MOLECULAR CHARACTERIZATION OF PATHOGENS AND THEIR RESPONSES TO ENVIRONMENTAL FACTORS
Location: Molecular Characterization of Foodborne Pathogens
Title: Microbial profiling, neural network and semantic web: an integrated information system for human pathogen risk management, prevention and surveillance in food safety
Submitted to: International Conference on Predictive Modeling in Foods
Publication Type: Proceedings
Publication Acceptance Date: August 20, 2009
Publication Date: September 8, 2009
Citation: Yan, X., Peng, Y., Meng, J., Ruzante, J., Fratamico, P.M., Huang, L., Juneja, V.K. 2009. Microbial profiling, neural network and semantic web: an integrated information system for human pathogen risk management, prevention and surveillance in food safety. International Conference on Predictive Modeling in Foods. 1:11-12.
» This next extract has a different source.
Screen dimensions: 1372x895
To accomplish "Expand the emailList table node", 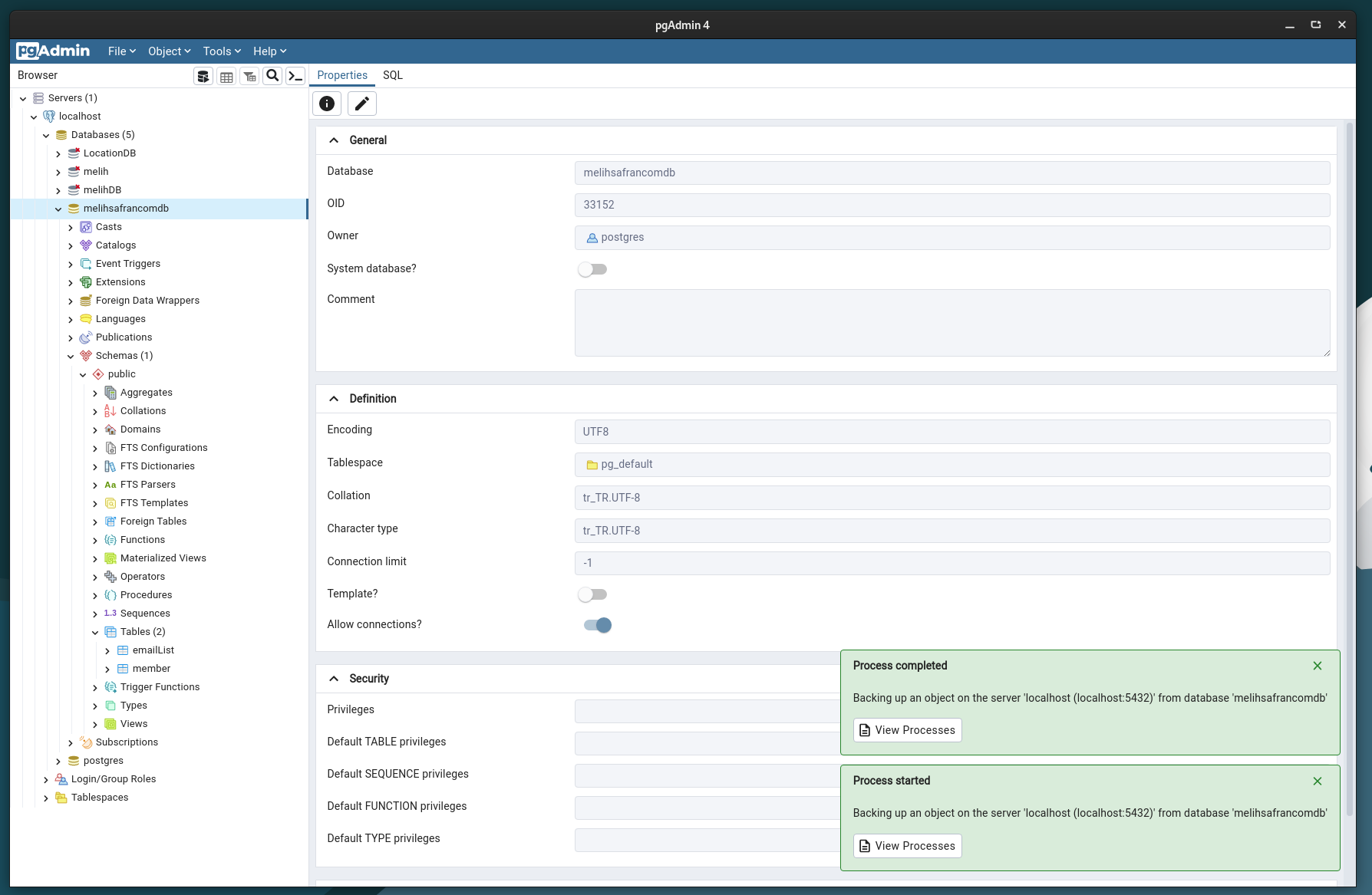I will [x=107, y=650].
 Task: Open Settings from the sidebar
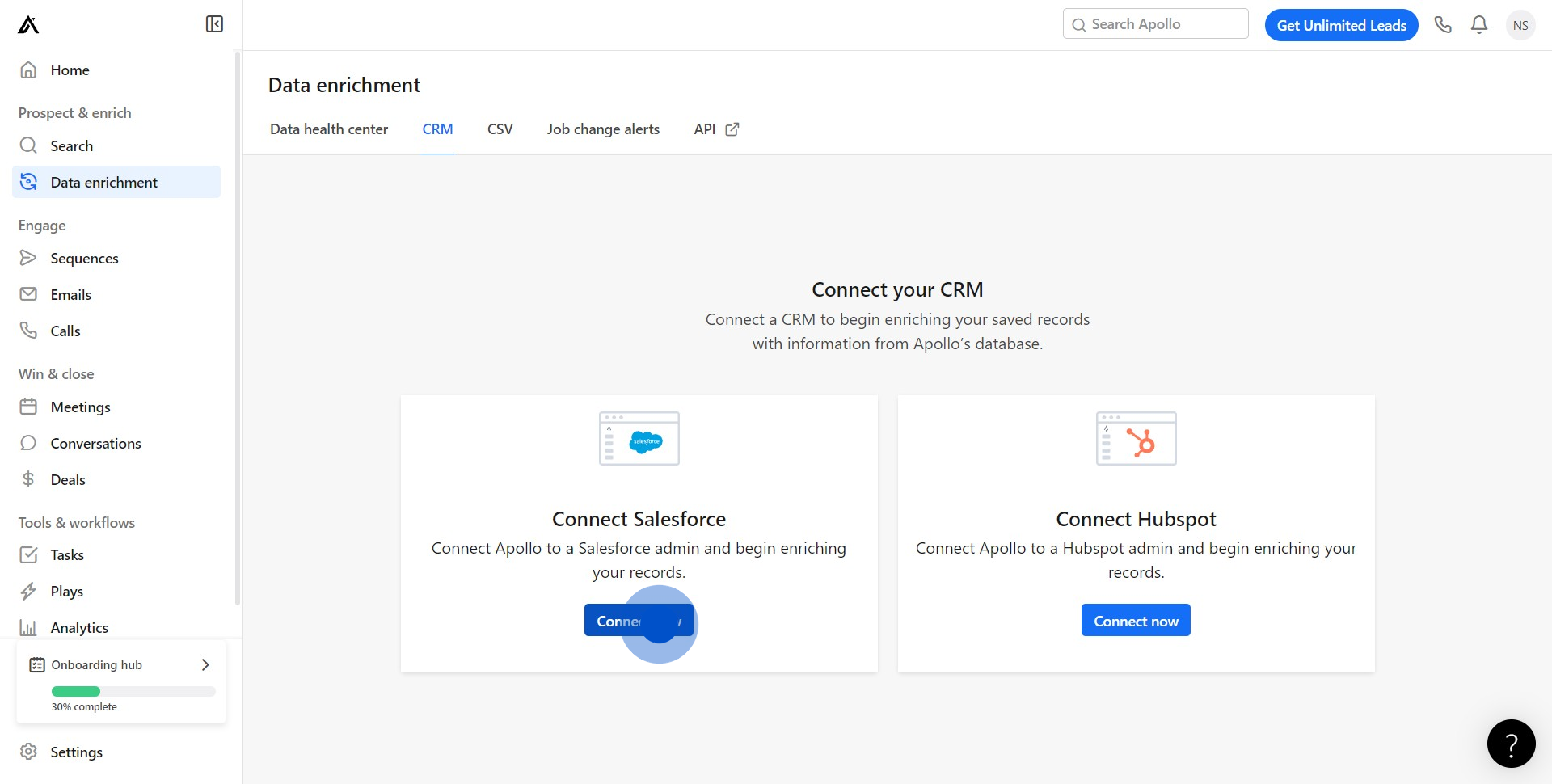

It is estimated that food-borne pathogens cause approximately 76 million cases of gastrointestinal illnesses, 325,000 hospitalizations, and 5,000 deaths in the United States annually. Genomic, proteomic, and metabolomic studies, particularly, genome sequencing projects are providing valuable information for understanding pathogen behavior/adaptation in food and food processing environments and for development of methods for rapid detection and typing/subtyping of pathogens. The USDA’s Pathogen Modeling Program (PMP), Combase (a relational database of predictive food microbiology information), and the online food safety risk analysis resource, Foodrisk.org, developed by the Joint Institute for Food Safety and Applied Nutrition (JIFSAN - a joint institute of the U.S. FDA and the University of Maryland) continue to attract attention from researchers from academia, the food industry, and government agencies. However, the consistency among semantically heterogeneous data resources, the awareness of knowledge gaps among research communities, government risk assessors/managers, and end users of the information, and a clear understanding of the molecular profiling of food-borne pathogens and their responses to environmental factors such as oxygen, pH, temperature, osmotic pressure, storage conditions during transportation and handling at retail or by consumers are lacking. The systematic integration of heterogeneous data resources, molecular profiling for pathogen identification and characterization, risk analyses, and other information related to environmental factors that impact pathogen virulence and the ability to cause food-borne disease are essential for successful disease prevention and pathogen surveillance and for risk management strategies for the food industry and government agencies (USDA, CDC, and FDA).
The aim of this project is to develop a comprehensive web-based internet resource and central reporting system that can computationally collect publicly available information, including microbial risk analyses, predictive modeling data, regulatory data/policies, and experimentally-derived molecular signature data from public domains. This information will be compiled, analyzed, and presented through the development of neural network style learning and semantic web technology to gain a better understanding of transmission patterns and dynamics of food-borne pathogens and outbreaks. We propose to: a) computationally collect and compile publicly available information, including published molecular profiling data relevant to genomic, proteomic, and metabolomic analyses of food-borne pathogens from various public resources; b) develop an ontology library on food-borne pathogens and design automatic algorithms with formal inference and fuzzy and probabilistic reasoning to address the consistency and accuracy of distributed information resources (e.g., PubMed, NCBI, EMBL, and online genetic databases and information); c) integrate newly collected molecular profiling data, PMP, Combase, Foodrisk.org (http://www.foodrisk.org/), and other relevant information into a user-friendly “homogeneous” information system, which will be understandable and easily accessed by scientists in academia and by the food industry and government agencies; and d) develop a computational model in semantic web for greater adaptability and robustness, providing a richer learning environment.
The long-term goal of this project is to develop a comprehensive food safety information reporting system that will serve as an efficient early warning system in outbreak investigations and for food-borne pathogen surveillance and control. Data sharing, analyses, and integration are difficult; therefore, this system will be the key to developing a real-time monitoring system, which will contribute toward risk management, prevention of food-borne illness, outbreak investigations, and surveillance of food-borne pathogens worldwide to assist risk assessors and risk managers and ultimately enhancing food safety.